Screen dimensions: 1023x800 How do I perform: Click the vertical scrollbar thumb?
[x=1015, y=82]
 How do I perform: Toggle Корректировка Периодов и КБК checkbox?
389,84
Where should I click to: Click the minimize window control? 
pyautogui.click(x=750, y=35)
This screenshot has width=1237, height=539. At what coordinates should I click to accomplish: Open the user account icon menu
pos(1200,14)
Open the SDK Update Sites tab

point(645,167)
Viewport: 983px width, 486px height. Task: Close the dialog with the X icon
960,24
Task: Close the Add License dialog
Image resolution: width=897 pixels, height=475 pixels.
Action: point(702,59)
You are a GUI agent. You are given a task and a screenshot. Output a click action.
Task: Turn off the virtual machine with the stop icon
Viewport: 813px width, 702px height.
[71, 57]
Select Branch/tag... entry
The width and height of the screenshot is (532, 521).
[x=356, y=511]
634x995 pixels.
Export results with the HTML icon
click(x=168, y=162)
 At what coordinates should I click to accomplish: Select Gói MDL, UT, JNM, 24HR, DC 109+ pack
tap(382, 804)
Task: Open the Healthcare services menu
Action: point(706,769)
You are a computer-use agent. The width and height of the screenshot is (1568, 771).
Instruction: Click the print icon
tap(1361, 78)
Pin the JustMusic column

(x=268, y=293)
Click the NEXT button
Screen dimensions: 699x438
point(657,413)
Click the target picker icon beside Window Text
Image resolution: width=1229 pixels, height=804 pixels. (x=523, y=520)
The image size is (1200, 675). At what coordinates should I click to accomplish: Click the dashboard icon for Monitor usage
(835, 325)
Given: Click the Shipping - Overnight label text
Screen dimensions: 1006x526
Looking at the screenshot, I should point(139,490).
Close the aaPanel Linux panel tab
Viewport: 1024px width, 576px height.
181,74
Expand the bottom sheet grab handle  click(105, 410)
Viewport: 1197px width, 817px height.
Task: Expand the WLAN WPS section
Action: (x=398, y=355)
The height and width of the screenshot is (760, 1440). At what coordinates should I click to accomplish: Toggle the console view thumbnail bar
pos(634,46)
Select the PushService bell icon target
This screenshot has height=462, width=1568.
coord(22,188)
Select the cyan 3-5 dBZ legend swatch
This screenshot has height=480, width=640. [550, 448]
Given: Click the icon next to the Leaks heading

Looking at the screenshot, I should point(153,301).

***

Please reproduce the entries starting at the line that has "Task: Close the Add License dialog" and stopping after the line that has "click(x=168, y=162)". Rename "virtual machine" to "VM" and keep everything else unchanged.

▶ [WRITTEN ANSWER]
Task: Close the Add License dialog
Image resolution: width=897 pixels, height=475 pixels.
Action: point(702,59)
You are a GUI agent. You are given a task and a screenshot. Output a click action.
Task: Turn off the VM with the stop icon
Viewport: 813px width, 702px height.
[71, 57]
Select Branch/tag... entry
The width and height of the screenshot is (532, 521).
[x=356, y=511]
634x995 pixels.
Export results with the HTML icon
click(x=168, y=162)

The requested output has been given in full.